The National Secular Society, which campaigns for the disestablishment of the Anglican Church, called Carey's remarks "self-serving nonsense."

"At best, his plea was exaggerated," said NSS executive director Keith Porteous Wood. "The Church of England is not representative of the population in this country."

Porteous Wood said that maintaining the link between church and state would increase tensions amongst religions and between believers and non-believers.

"Only by secularizing our society can we ensure that the interfaith hostilities that we can see growing before our eyes do not spill over into our political system," he said. "Only by creating a level playing field that favors no one can we be sure that no religion can claim superiority in public life and in our shared institutions."

Patriotism lauded

Speaking at his London residence on the feast day of St. George, England's patron saint, Carey also used the opportunity to praise patriotic values.
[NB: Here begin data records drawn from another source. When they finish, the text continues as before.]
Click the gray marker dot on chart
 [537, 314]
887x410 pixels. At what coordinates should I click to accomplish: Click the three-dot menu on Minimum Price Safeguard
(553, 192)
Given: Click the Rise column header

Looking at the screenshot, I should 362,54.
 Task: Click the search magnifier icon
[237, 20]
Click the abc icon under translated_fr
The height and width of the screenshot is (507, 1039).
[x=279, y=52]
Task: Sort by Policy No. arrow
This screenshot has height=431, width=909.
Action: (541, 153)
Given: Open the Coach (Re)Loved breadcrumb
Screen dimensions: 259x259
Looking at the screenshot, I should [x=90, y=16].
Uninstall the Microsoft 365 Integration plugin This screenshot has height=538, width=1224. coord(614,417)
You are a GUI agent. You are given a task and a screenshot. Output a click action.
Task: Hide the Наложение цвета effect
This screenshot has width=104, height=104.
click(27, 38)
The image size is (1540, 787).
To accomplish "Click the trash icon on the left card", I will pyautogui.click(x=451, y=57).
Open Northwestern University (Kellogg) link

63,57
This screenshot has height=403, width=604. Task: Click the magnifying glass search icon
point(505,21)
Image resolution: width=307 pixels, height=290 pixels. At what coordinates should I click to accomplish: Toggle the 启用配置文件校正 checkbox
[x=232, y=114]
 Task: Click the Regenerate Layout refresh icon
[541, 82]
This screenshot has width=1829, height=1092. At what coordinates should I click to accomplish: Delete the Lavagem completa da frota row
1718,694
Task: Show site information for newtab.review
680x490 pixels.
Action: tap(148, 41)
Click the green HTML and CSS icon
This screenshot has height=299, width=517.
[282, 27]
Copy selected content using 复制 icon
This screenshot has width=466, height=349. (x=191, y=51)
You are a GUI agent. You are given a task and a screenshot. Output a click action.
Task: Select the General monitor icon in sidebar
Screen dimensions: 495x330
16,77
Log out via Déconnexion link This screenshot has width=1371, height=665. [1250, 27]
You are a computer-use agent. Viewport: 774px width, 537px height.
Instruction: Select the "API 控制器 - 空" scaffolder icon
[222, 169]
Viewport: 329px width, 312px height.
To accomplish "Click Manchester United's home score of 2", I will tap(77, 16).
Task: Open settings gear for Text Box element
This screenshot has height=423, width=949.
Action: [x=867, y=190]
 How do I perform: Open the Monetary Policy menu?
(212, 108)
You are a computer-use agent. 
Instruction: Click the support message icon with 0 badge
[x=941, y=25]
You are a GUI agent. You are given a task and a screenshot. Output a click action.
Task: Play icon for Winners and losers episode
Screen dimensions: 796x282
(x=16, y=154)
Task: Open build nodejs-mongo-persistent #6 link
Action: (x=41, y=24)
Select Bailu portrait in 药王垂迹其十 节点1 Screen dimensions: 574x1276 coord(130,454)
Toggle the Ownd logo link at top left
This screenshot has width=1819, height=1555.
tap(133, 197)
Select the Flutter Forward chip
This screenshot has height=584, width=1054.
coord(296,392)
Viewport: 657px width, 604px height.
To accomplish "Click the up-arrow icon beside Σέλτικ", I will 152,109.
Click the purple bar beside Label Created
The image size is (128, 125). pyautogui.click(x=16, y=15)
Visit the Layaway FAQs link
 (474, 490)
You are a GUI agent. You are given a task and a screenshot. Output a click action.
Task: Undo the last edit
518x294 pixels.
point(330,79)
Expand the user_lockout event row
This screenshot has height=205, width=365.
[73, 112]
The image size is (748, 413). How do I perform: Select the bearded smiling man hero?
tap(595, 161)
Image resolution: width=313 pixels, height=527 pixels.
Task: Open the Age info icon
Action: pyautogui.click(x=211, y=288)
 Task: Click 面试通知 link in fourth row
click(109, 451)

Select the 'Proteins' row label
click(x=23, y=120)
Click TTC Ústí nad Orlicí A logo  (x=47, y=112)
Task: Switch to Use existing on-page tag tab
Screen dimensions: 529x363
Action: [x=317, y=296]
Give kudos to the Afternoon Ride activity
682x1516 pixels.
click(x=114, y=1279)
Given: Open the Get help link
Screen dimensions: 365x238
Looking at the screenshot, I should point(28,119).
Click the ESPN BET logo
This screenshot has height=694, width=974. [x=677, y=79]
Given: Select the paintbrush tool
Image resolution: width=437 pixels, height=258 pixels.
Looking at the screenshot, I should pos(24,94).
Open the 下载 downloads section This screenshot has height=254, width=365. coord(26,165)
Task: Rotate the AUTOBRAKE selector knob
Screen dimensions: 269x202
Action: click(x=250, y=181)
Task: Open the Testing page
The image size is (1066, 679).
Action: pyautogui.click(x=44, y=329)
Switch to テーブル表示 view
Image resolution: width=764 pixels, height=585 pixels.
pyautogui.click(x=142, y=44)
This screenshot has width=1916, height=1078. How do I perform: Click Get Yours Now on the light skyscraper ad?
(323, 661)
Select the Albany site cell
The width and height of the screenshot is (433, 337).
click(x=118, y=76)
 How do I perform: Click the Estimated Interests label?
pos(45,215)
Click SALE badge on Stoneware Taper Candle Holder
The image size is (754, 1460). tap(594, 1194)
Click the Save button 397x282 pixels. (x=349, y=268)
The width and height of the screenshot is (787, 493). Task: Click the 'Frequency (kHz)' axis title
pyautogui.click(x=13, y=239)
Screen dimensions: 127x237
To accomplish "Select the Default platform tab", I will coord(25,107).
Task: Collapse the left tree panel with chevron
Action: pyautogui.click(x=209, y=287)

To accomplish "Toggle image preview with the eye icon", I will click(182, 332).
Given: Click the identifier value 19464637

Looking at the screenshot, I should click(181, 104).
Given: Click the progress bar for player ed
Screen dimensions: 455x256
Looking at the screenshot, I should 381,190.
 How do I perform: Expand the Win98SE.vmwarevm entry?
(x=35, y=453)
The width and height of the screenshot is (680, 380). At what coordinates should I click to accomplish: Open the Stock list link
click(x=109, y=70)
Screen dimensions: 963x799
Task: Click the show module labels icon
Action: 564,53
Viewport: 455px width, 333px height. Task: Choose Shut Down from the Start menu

"Perhaps patriotism is out of fashion, or at least certain expressions of it," he said. "I am no friend of the 'little Englander' mentality, nor of the kind of nationalistic fervour that can all too easily be tinged with jingoism and xenophobia. But patriotism - a measured pride in the values, achievements and aspirations of a culture and society - seems to me to be a positive thing."

Britain's church-state link has recently come under fire from opponents both inside and outside the Anglican Church. Carey's address came as The Guardian newspaper, long skeptical of the monarchy, is waging a legal challenge to the rules of succession to the English throne. Among other things, the succession laws forbid Roman Catholics from ruling the country.

Several high-ranking church leaders have come out in favor of disestablishment and a survey by the Church Times newspaper showed that 28 percent of respondents did not want the Queen to remain as the Church's supreme governor.

Archbishop Carey plans to retire in October after overseeing a momentous state occasion: the celebrations surrounding the 50th anniversary of Queen Elizabeth II's ascension to the British throne.